Il existe un phénomène de la réalité d'aujourd'hui, le shopping. Quelque chose ne va pas dans la vie, les problèmes vous tourmentent, votre âme est lourde - que devez-vous faire dans cette situation ? C'est exact - faire du shopping ! L'achat permet de se ressourcer, d'améliorer son humeur, d'augmenter le tonus vital, d'oublier les difficultés et les contradictions, de se réjouir, d'espérer le meilleur, de ne pas s'ennuyer et de ne pas arriver au point de se dire qu'il est temps d'aller faire du shopping à nouveau! Et tant pis si cette "recette magique" n'était accessible qu'à ceux qui ont beaucoup d'argent! Aujourd'hui, il existe une chose aussi magique que la carte de crédit : l'argent n'a pas seulement disparu - vous êtes vraiment endetté jusqu'au cou, mais vous avez encore une merveilleuse possibilité - celle de continuer à faire du shopping, puis, en vous réjouissant un peu, de sombrer dans la tristesse du fait que l'on ne sait absolument pas comment rembourser l'emprunt et payer en plus les intérêts. S'abstenir d'achats superflus, inutiles, d'achats en guise de divertissement est l'exercice spirituel le plus important pour l'homme moderne.

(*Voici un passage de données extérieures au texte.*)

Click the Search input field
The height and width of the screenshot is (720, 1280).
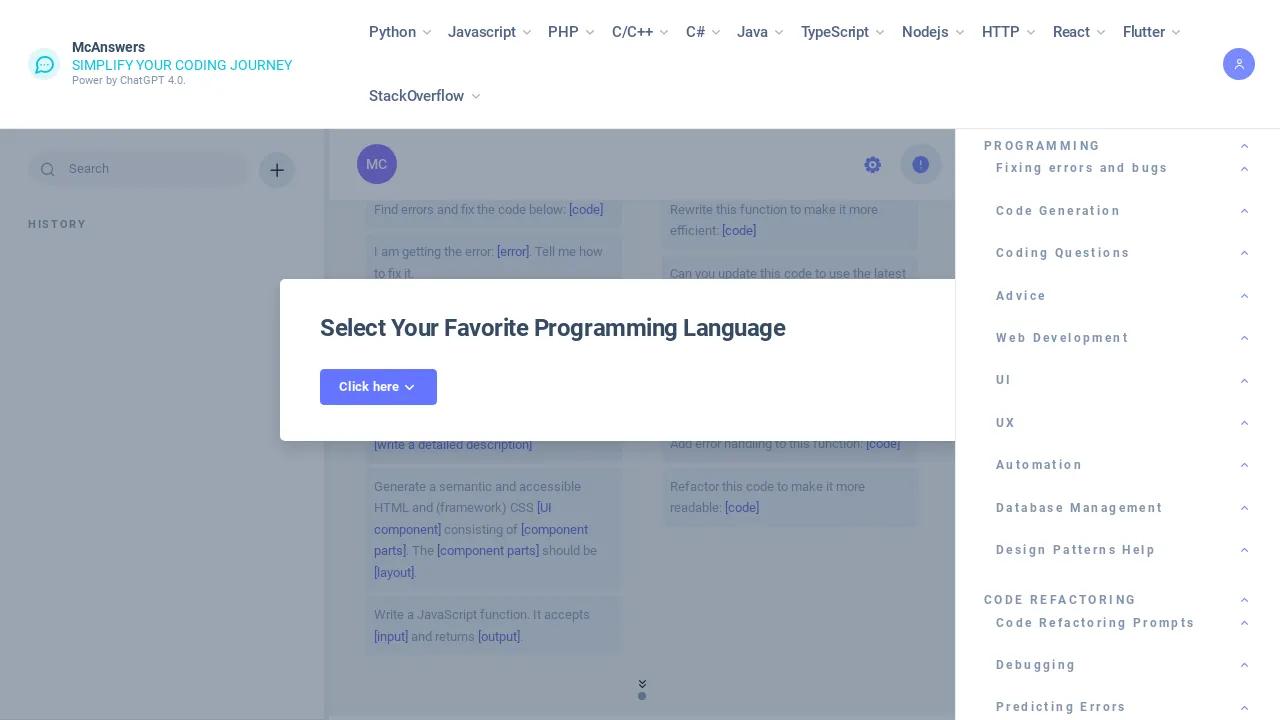(150, 169)
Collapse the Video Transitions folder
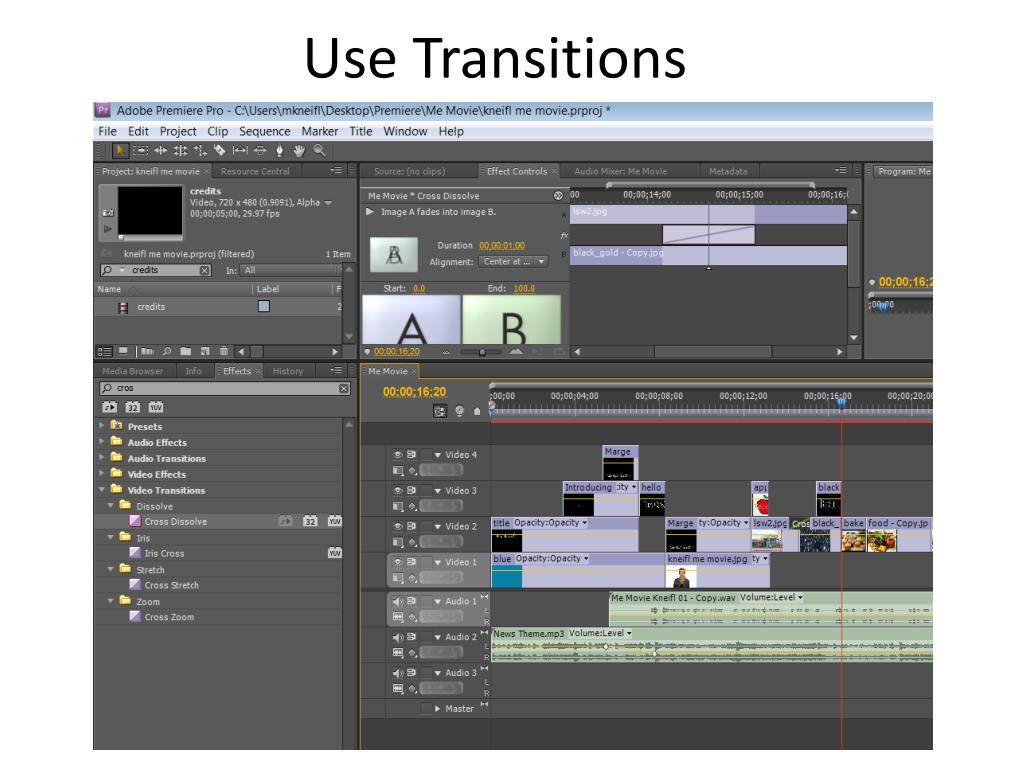 pyautogui.click(x=102, y=490)
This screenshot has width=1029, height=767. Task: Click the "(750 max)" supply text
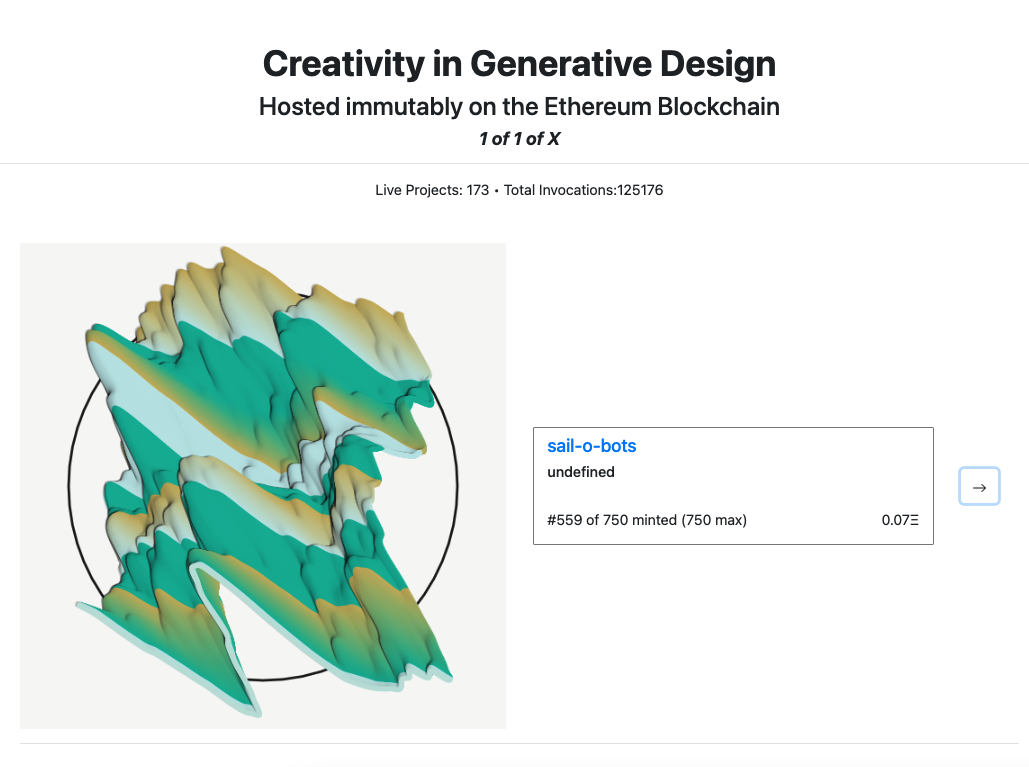(714, 520)
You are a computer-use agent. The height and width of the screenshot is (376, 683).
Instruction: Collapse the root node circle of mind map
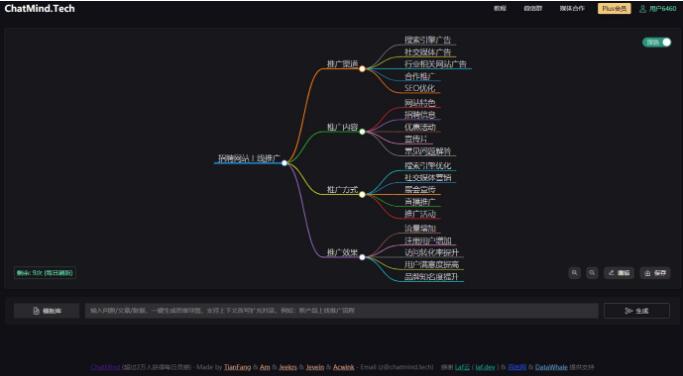(x=284, y=163)
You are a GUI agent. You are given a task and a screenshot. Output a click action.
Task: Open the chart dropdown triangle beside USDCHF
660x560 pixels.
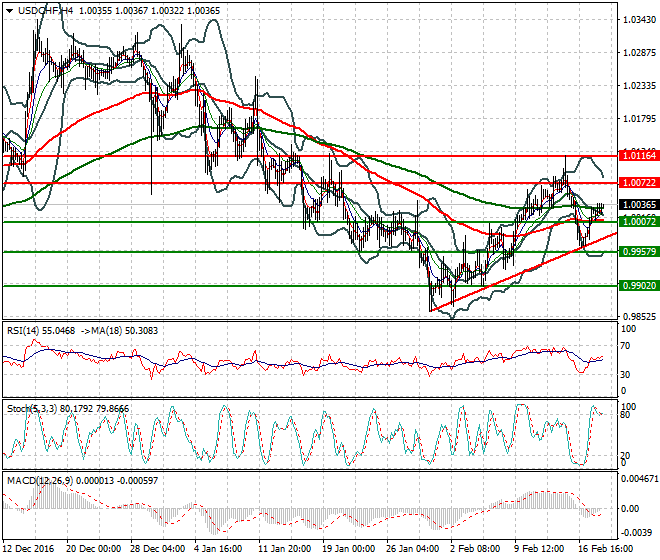(x=9, y=11)
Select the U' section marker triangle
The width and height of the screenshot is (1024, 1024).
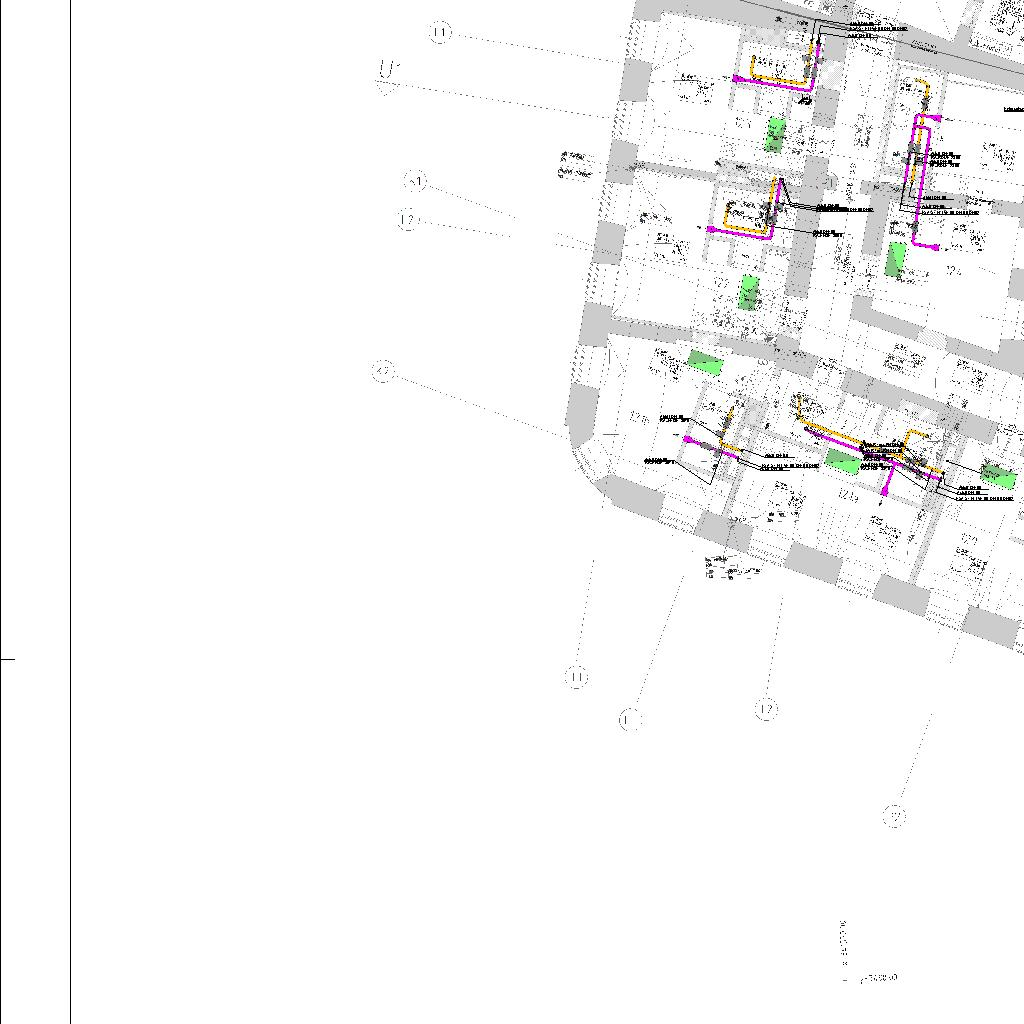coord(388,87)
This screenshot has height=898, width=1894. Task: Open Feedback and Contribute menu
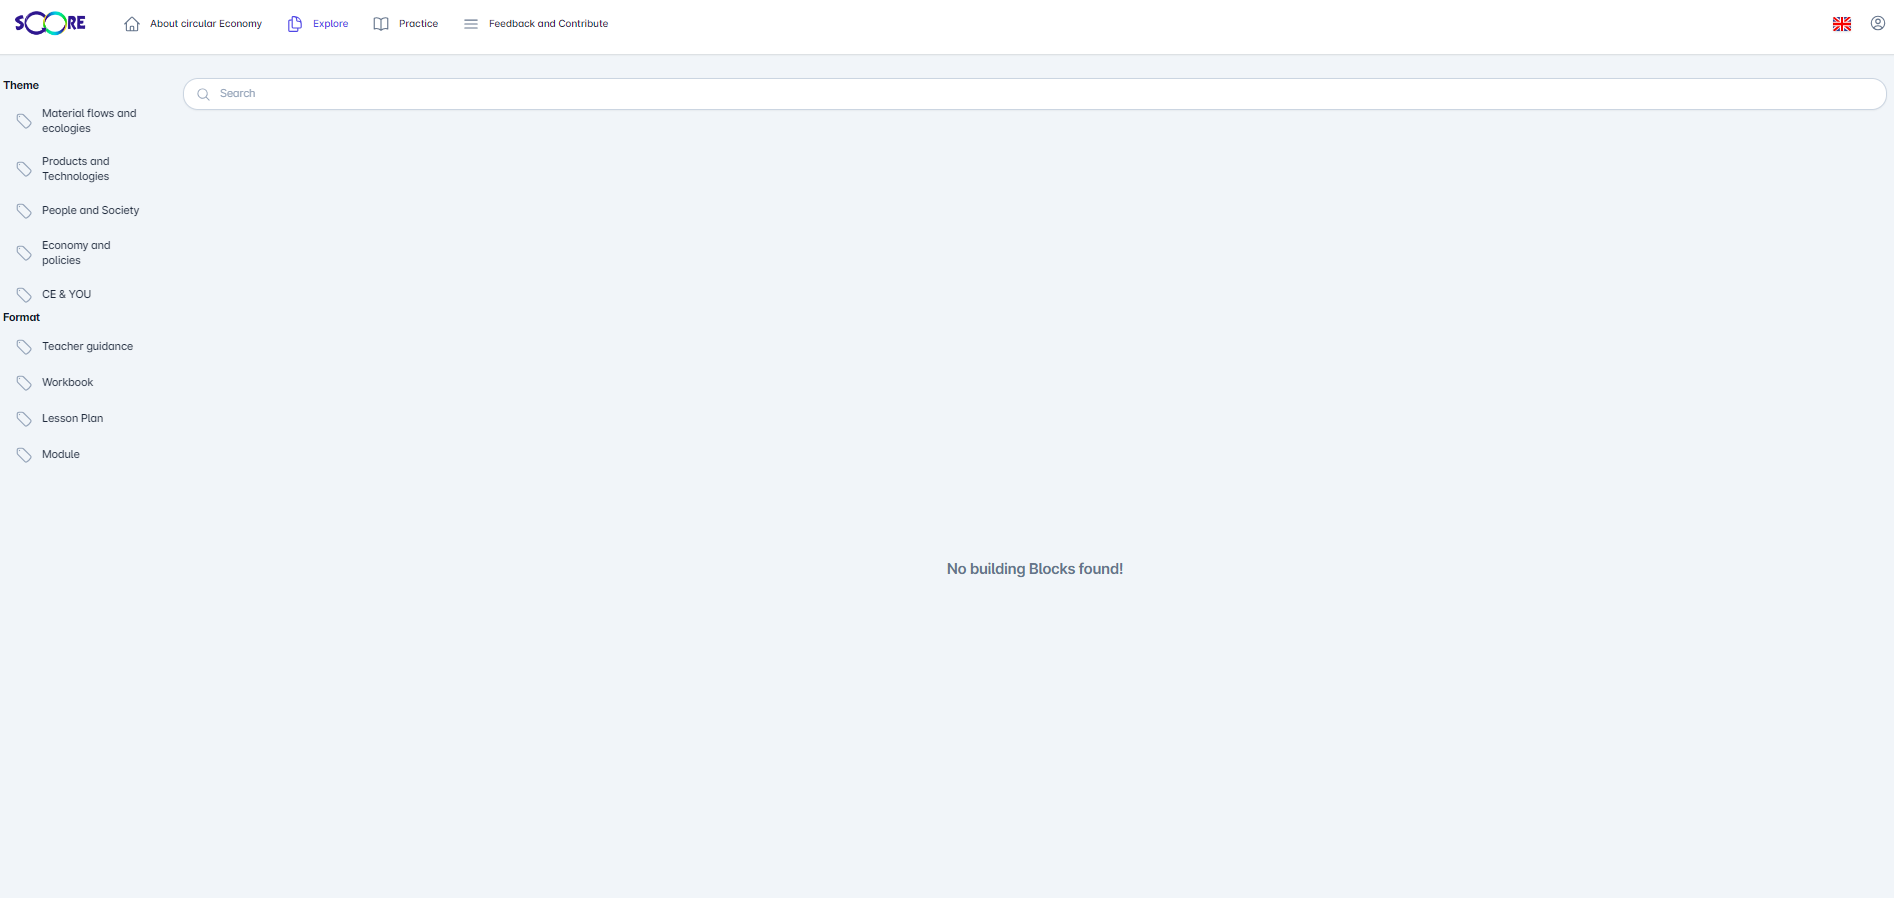548,24
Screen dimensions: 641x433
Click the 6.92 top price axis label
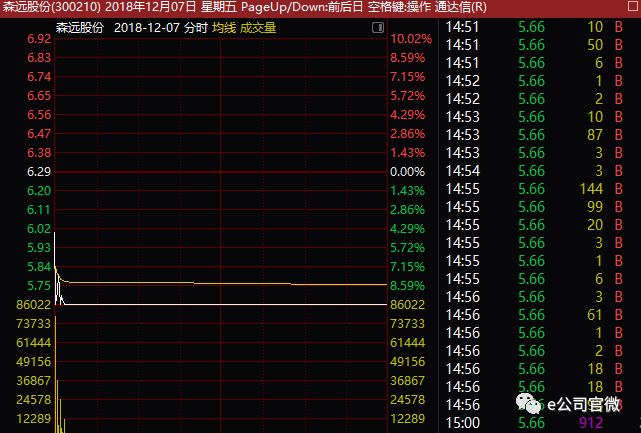pyautogui.click(x=39, y=39)

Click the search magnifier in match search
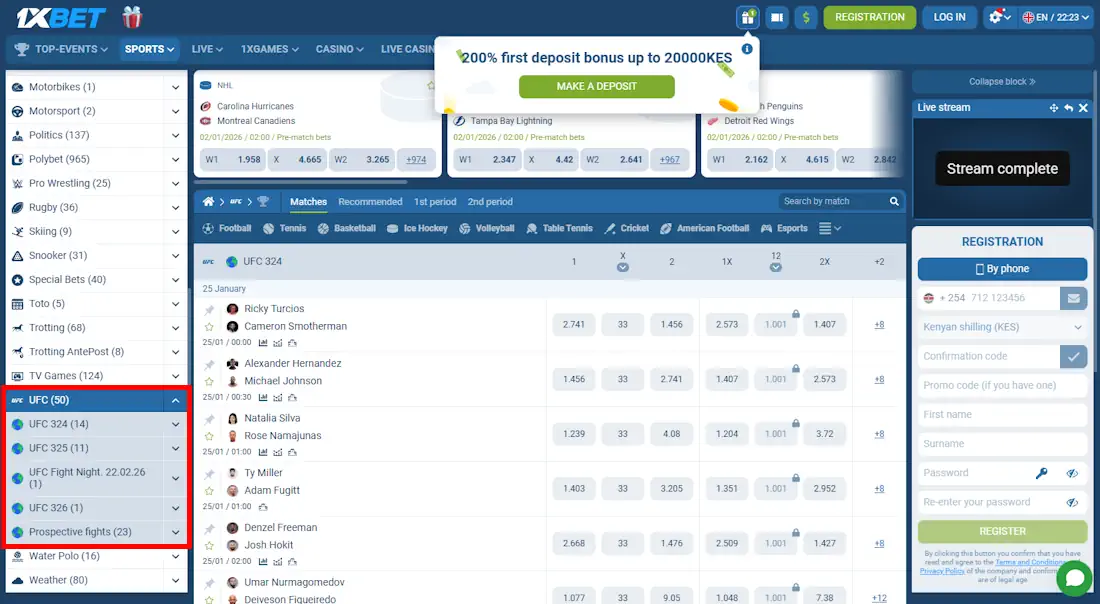pyautogui.click(x=894, y=201)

En le faisant, il renforce sa volonté, se débarrasse de nouvelles raisons de se sentir triste (à cause d'un énième gaspillage) et économise l'argent qui peut l'aider à acheter quelque chose de vraiment nécessaire ou même à aider quelqu'un dans le besoin.
L'abstinence - ce type d'abstinence totale - donne à l'âme une force et une liberté extraordinaires.
Je pense que tout le monde sera en mesure d'y parvenir s'il examine de près sa vie, et essaie de comprendre ce qui, dans celle-ci, saute littéralement dans son "panier"[lors des courses], dont il est temps de se libérer. Le tempérance - telle, complète - donne à l'âme une grande force et liberté, donne la possibilité de voir la réalité complètement différemment, sans se fixer sur le fait que littéralement tout en elle est un objet de consommation.
Et ce n'est pas suffisant. Elle libère au moins un petit coin dans nos cœurs pour commencer par ce qui devrait idéalement le remplir : pour le contenu spirituel qui, en fait, est la vie - dans un sens véritable, rt non déformé.
C'est le premier fruit, vraiment important, du jeûne - le bon jeûne, celui qui est pratiqué dans l'esprit.